▶ TASK ITEM:
In the listing below, locate the line that contains "794x589 pixels. At" and the line that contains "Open the mini-program". Restate word for word those two lines and every line between them, and nothing else.

▶ DATASET EXCERPTS:
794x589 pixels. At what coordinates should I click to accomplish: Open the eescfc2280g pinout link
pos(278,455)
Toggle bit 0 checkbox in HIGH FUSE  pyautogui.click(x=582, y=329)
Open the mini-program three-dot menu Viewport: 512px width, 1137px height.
...
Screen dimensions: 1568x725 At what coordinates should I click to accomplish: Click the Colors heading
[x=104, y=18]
--
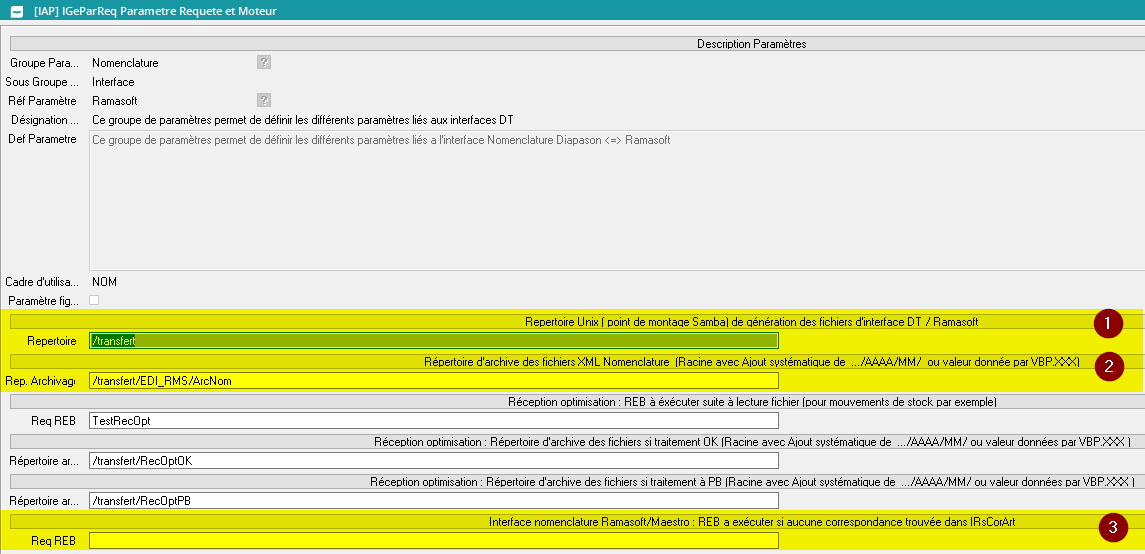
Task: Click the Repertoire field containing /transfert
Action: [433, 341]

▶ RESULT FOR THIS TASK:
794x589 pixels. At what coordinates should I click to accomplish: Open the eescfc2280g pinout link
pos(278,455)
Toggle bit 0 checkbox in HIGH FUSE  pyautogui.click(x=582, y=329)
Open the mini-program three-dot menu Viewport: 512px width, 1137px height.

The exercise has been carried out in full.